Putin did not shake hands to greet Guterres; he placed him further away than any head of state had ever been seated in conversation at the Kremlin before; Guterres squirmed. To CNN a day later in Kiev, Guterres lied about what had been said at the meeting. Later, when asked in New York to say what and when he knew of the foreign combatants at Azovstal, and the use of civilian hostage shields in the battle, Guterres refused to answer.
The Russian Foreign Ministry has been more explicit in its condemnation of Guterres than of any UN secretary-general before him. “Contrary to the requirements in the UN Charter,” the Foreign Ministry spokesman declared last July, “the [Guterres’ staff] Secretariat is not taking an equidistant position, as one would expect from a Secretariat of the most authoritative international organisation that is designed, among other things, to promote the settlement of disputes.”
“I would like to remind our esteemed colleagues from the UN Secretariat”, according to Maria Zakharova at the ministry, “that their job is not to take sides in situations of dispute, but to help maintain peace and stability. This is what they are paid for and this is their mandate.”
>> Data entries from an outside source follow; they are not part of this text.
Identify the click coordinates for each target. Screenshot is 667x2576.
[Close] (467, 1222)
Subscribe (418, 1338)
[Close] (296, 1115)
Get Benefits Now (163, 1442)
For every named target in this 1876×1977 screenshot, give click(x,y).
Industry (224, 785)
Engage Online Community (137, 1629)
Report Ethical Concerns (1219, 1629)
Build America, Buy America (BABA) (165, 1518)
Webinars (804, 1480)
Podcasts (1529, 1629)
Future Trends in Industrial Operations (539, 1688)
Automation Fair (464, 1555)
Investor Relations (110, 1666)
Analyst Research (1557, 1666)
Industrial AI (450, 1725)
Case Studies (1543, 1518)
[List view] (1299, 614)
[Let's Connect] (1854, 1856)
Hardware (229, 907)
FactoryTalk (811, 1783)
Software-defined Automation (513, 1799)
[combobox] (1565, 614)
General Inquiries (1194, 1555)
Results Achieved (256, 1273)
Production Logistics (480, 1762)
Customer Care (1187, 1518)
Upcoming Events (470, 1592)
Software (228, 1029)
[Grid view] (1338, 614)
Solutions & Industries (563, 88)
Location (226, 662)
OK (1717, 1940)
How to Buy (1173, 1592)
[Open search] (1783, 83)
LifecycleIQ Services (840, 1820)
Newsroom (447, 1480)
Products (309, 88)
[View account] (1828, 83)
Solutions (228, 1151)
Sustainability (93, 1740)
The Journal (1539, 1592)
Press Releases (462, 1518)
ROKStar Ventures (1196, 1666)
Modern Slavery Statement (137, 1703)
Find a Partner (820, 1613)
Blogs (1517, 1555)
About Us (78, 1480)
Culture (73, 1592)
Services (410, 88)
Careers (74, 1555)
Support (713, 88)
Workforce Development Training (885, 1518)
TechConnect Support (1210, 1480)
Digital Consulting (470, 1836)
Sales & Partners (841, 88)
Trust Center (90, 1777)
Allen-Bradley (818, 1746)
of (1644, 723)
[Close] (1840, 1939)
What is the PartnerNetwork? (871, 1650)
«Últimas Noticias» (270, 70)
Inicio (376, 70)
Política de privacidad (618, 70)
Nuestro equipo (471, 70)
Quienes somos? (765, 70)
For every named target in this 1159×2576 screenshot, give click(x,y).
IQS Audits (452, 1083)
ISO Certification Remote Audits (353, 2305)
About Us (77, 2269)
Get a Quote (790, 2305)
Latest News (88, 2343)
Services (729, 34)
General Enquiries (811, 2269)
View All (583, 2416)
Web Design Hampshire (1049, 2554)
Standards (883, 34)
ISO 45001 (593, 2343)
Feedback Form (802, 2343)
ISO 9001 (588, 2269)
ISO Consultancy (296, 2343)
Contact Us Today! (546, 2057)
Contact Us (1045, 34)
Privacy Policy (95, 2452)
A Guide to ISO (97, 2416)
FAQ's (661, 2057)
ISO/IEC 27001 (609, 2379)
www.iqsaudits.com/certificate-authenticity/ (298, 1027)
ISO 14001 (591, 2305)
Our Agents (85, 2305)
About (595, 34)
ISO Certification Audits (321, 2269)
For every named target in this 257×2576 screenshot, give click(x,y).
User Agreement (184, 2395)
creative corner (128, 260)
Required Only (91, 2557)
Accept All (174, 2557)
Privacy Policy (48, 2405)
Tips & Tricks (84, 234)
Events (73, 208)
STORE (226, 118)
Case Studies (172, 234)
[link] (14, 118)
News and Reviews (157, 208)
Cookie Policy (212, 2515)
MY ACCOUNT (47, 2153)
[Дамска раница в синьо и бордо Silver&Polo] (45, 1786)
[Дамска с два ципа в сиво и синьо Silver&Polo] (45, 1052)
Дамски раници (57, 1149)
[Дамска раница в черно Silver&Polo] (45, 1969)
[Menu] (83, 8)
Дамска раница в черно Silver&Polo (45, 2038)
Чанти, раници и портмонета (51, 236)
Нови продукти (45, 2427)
On September 29, the Foreign Ministry announced: “The relevant functions do not give the Managing Director [Guterres] of the UN Secretariat the right to make biased political statements on behalf of the entire [UN] Organization. Nor is such a person authorized to interpret the norms of the Charter and documents of the General Assembly, including the 1970 Declaration on Principles of International Law concerning Friendly Relations and Cooperation between States in Accordance with the UN Charter… Obviously, A[ntonio] Guterres has not only exceeded his authority, but actually taken sides with the collective West, again resorting to a selective approach in the interpretation of the unfolding events.”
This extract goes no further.